Stell dir vor, ein feiner Schleier trennt unsere Realität von unzähligen anderen, so dünn, dass das Licht hindurchscheint, doch undurchdringlich genug, um uns den Blick zu verwehren. Jeder Schritt, den wir in unserem Leben machen, könnte eine Abzweigung sein, ein Schimmer auf einem neuen Pfad, der sich jenseits unseres Horizonts ausbreitet. Jede Entscheidung, die wir treffen, ist ein Schlüssel, der eine Tür öffnet, von der wir niemals wissen werden, wohin sie hätte führen können.

In einer dieser Welten mag ein anderer Teil von dir lebendig sein _ einer, der den Mut fand, einen anderen Weg zu gehen, der das Risiko wählte, an dem du gezögert hast. Vielleicht sind seine Tage erfüllt von einem Dasein, das sich anfühlt wie ein Tanz im Sonnenlicht, wo deine Schritte zögerlich im Schatten verweilen. Oder er streift einsam durch eine Wüste aus Entscheidungen, die niemals getroffen wurden, wo sich in der Ferne das Flimmern einer Hoffnung verliert, die du einst losgelassen hast.

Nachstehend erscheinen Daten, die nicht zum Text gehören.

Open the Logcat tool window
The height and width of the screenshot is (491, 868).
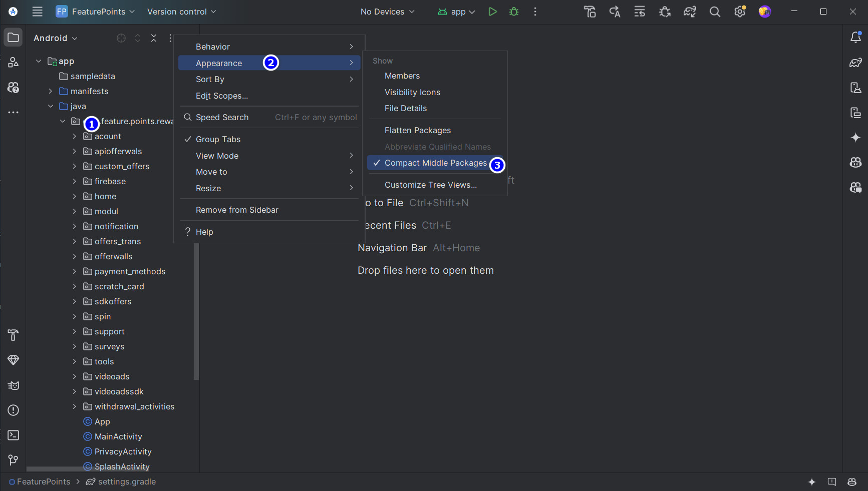(x=14, y=385)
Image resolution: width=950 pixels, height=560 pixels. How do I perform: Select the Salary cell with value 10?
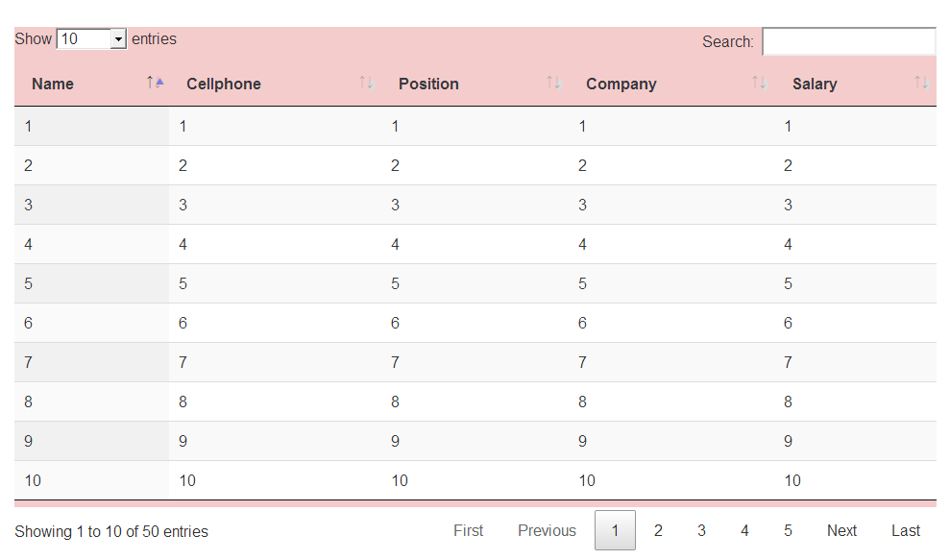click(792, 480)
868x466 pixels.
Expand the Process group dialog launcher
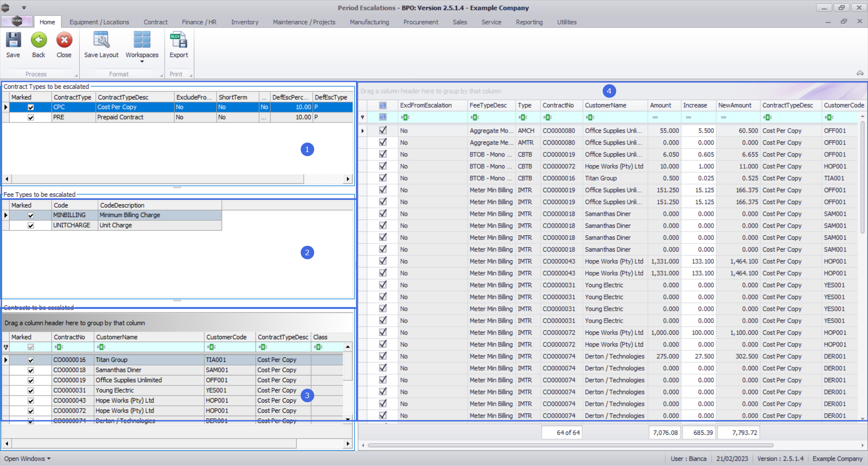(x=76, y=75)
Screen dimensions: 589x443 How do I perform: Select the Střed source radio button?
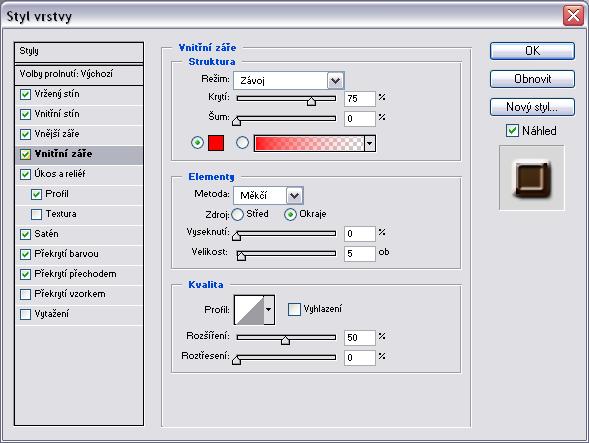pyautogui.click(x=237, y=214)
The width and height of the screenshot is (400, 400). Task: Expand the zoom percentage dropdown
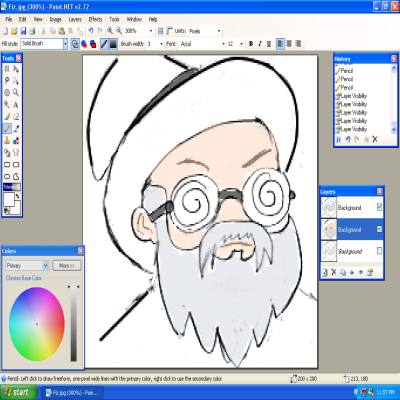tap(151, 31)
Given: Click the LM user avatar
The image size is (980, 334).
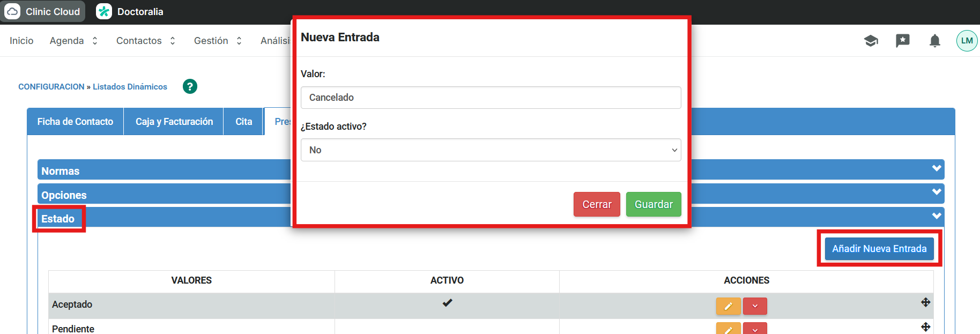Looking at the screenshot, I should (x=967, y=41).
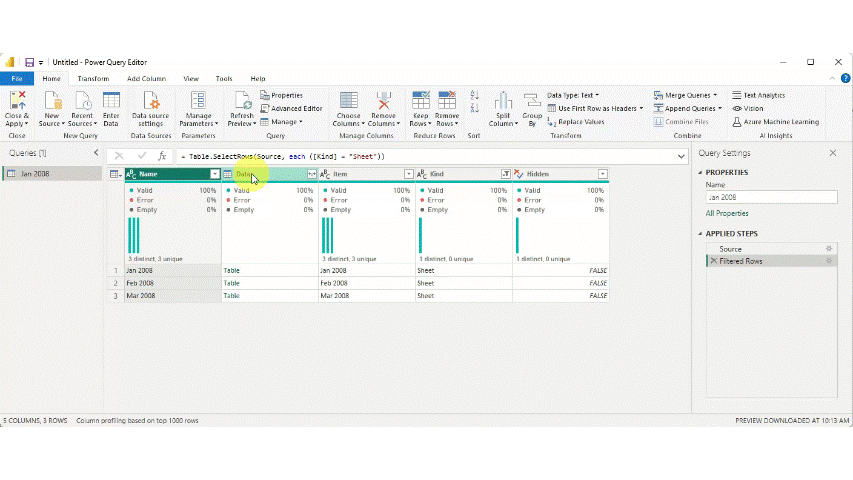Collapse the APPLIED STEPS section

pyautogui.click(x=701, y=233)
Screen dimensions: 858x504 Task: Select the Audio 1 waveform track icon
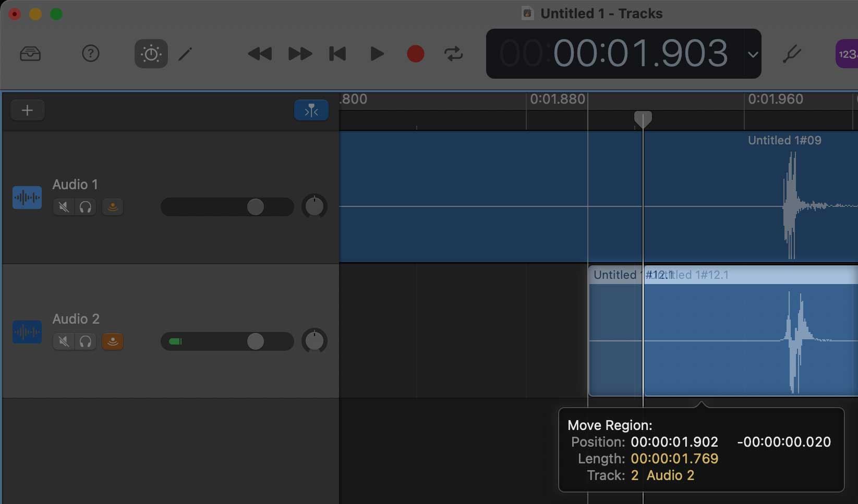tap(27, 198)
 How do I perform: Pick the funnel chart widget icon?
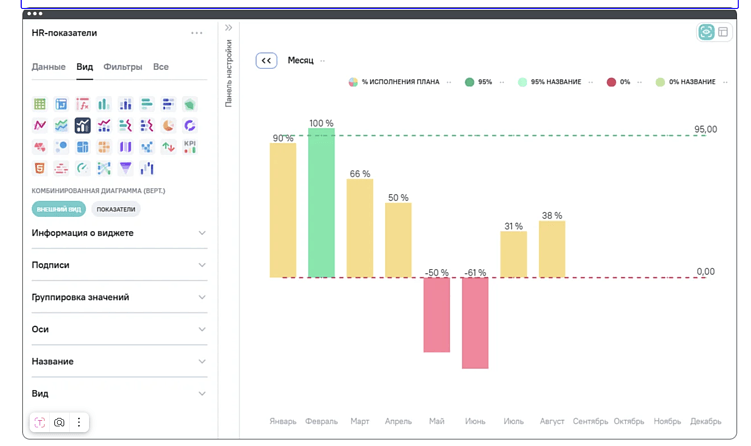(x=125, y=168)
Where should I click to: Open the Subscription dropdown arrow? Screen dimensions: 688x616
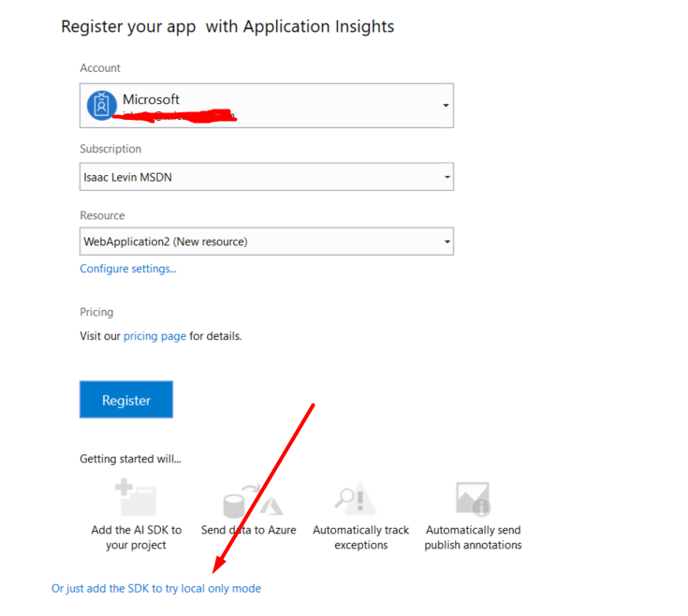(446, 177)
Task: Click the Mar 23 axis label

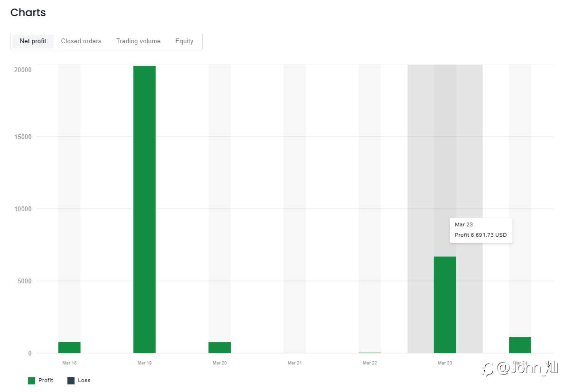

Unsere Existenz ist wie ein Spiegel, dessen Glas nie vollkommen klar ist. Er reflektiert, bricht und verzerrt das Licht, sodass wir nur Bruchstücke dessen sehen, was sein könnte. Und manchmal, wenn die Dämmerung fällt und die Menschheit in jener schwerelosen Stille verharrt, bevor die Nacht sich voll entfaltet, glauben wir, die Grenzen verschwimmen zu sehen. Ein flüchtiges Gefühl, ein Hauch von Vertrautem in einem fremden Gesicht, der uns kurz innehalten lässt, als hätten wir einen Schritt neben die vertraute Spur gesetzt. Doch diese Lebensweise ist nicht nur fern und unerreichbar. Sie ist nah, schimmernd in den kleinen Entscheidungen, die wir jeden Tag treffen, in den ungelebten Momenten, die sich aufstauen und zu Meeren der Möglichkeiten anwachsen. Ein Atemzug, ein Augenblick des Zögerns, und die Wellen tragen uns auf einen anderen Pfad. Vielleicht ist es das, was unsere Gedanken wirklich sind – ein Kaleidoskop unserer Ängste, Hoffnungen und Sehnsüchte, das sich dreht und uns einen Blick in ein Reich gewährt, das so nah und doch immer ausser Reichweite bleibt.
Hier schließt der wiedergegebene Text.